Your objective: Search the data for the word "computer" and copy every line where it occurs.

Source data:
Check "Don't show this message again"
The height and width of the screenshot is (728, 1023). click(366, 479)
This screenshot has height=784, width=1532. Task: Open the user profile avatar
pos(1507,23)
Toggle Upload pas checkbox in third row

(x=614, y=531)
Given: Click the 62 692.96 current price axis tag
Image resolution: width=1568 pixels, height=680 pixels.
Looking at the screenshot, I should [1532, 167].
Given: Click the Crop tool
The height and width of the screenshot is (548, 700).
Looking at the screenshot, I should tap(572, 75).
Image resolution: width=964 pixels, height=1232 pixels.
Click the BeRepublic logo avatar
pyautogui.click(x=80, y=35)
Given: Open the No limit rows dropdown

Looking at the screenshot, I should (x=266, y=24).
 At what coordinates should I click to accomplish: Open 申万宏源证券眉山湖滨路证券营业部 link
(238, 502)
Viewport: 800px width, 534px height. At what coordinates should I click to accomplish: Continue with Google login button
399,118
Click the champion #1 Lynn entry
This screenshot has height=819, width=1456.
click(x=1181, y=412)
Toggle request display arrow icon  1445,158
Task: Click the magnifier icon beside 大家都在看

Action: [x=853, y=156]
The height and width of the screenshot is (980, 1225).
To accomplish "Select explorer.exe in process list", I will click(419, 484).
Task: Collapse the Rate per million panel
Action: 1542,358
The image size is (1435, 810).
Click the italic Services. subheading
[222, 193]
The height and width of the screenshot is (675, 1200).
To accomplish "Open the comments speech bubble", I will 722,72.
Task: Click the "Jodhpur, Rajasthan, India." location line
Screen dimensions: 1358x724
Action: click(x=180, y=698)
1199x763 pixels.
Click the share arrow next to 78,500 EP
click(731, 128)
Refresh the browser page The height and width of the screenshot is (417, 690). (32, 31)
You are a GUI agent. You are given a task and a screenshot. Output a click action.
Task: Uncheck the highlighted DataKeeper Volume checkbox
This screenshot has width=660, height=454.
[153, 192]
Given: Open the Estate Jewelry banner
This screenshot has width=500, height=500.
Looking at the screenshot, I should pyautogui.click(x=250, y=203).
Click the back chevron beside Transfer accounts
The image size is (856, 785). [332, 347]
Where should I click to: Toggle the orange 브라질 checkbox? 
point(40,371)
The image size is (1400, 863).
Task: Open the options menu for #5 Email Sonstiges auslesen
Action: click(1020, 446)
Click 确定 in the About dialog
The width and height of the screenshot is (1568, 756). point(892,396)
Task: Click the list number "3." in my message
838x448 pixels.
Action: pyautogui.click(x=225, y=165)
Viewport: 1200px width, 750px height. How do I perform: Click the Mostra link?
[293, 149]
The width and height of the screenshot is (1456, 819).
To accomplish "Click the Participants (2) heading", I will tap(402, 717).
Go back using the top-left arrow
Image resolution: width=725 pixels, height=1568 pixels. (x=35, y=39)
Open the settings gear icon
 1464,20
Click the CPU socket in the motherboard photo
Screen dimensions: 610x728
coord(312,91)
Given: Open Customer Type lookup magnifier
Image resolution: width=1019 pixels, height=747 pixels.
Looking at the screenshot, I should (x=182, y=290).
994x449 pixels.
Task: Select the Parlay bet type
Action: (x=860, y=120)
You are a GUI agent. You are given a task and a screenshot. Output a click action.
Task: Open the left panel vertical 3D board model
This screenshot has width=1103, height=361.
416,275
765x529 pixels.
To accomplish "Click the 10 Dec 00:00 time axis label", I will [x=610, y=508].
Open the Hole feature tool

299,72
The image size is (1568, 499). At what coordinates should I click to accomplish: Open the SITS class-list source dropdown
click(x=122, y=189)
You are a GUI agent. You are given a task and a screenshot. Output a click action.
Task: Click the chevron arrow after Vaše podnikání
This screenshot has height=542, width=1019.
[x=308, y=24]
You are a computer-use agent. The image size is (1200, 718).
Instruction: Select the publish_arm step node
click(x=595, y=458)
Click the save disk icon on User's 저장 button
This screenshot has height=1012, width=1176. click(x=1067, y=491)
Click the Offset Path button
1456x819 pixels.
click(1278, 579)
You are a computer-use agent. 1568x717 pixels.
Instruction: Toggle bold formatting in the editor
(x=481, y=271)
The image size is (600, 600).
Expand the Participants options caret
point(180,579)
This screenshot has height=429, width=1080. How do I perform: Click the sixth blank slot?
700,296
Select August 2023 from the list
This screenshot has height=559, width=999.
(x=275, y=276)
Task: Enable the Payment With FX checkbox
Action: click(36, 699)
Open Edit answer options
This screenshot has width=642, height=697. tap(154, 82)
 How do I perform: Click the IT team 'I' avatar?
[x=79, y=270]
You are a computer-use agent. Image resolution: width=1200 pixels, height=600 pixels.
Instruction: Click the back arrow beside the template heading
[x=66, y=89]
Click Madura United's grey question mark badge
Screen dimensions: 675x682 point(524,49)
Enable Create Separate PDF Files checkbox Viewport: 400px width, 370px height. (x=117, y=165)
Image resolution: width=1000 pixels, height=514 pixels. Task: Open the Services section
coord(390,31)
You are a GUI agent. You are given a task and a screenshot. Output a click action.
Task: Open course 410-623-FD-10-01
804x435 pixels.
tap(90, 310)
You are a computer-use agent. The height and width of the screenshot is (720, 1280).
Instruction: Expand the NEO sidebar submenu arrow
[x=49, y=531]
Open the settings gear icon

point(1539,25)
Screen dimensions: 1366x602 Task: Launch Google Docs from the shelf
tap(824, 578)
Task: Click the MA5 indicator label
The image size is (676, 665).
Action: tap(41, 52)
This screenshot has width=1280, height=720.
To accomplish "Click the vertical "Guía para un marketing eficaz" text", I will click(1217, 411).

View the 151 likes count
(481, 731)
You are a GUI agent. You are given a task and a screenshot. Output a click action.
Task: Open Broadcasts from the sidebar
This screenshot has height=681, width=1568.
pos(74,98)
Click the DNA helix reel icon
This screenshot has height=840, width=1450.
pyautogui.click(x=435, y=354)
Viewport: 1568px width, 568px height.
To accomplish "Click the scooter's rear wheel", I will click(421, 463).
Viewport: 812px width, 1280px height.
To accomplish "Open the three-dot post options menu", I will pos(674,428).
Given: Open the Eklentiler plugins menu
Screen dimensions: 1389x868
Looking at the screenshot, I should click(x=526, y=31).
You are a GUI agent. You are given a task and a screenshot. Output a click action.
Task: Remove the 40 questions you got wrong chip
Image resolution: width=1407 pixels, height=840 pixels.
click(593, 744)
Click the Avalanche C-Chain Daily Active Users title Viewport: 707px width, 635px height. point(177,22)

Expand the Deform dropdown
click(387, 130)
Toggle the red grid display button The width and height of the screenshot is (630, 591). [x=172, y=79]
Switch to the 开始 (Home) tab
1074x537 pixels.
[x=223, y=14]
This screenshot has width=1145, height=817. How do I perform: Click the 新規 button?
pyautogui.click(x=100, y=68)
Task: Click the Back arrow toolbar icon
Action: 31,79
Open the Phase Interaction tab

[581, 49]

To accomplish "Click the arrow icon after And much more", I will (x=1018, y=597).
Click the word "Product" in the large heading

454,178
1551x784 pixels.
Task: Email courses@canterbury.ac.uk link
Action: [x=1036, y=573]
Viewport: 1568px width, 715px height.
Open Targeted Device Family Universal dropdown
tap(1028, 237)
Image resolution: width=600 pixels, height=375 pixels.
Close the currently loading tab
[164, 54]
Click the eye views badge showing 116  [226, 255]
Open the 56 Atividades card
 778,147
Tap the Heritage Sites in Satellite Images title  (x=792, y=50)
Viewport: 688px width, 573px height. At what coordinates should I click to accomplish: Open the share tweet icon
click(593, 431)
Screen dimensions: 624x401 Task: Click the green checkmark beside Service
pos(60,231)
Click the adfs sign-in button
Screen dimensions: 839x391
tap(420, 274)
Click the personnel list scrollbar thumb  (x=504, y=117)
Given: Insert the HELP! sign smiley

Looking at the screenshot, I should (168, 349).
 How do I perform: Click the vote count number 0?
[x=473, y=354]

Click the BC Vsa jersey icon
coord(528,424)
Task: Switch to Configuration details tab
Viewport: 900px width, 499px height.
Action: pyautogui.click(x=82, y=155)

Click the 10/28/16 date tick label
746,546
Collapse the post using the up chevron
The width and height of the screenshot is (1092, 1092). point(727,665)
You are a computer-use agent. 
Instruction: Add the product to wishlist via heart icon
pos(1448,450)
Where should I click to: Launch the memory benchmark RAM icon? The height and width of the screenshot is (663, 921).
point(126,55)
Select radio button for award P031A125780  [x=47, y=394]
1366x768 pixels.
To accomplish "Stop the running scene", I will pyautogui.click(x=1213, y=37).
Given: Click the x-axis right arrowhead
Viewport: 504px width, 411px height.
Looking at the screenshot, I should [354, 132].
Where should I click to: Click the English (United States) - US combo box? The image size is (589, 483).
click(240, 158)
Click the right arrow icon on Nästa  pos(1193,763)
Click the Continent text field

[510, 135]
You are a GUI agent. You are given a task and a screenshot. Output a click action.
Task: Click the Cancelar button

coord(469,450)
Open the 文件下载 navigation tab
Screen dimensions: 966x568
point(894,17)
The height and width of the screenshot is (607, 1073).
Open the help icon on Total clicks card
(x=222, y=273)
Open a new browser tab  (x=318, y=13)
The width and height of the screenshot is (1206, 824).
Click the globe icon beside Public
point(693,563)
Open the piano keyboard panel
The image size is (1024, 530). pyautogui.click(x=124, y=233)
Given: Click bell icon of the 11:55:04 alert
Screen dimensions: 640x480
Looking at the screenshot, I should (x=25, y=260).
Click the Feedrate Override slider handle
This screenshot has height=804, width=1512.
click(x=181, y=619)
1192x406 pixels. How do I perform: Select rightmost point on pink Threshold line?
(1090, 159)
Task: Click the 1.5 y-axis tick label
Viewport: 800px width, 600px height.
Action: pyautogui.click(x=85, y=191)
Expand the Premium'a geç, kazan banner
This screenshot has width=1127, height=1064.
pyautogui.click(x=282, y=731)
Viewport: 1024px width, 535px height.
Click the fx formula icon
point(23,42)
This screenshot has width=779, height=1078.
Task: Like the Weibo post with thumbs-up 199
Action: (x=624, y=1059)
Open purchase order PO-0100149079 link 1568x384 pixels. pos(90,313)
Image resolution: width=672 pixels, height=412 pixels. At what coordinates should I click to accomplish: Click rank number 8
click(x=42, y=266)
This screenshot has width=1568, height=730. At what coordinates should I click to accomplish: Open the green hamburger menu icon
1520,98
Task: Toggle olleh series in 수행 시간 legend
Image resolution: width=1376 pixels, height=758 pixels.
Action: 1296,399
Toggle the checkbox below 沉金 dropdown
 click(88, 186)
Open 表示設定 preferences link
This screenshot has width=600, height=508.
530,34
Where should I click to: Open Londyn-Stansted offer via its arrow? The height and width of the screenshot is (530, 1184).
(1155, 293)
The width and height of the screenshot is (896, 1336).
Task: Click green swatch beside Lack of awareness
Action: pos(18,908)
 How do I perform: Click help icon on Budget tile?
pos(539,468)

Problem solution:
You are a computer-use agent. The image size is (1200, 718).
You are a computer-use agent. 1568x717 pixels.
You are a computer-use agent. Image resolution: width=1200 pixels, height=600 pixels.
You are a computer-use agent. The height and width of the screenshot is (720, 1280).
You are a computer-use agent. 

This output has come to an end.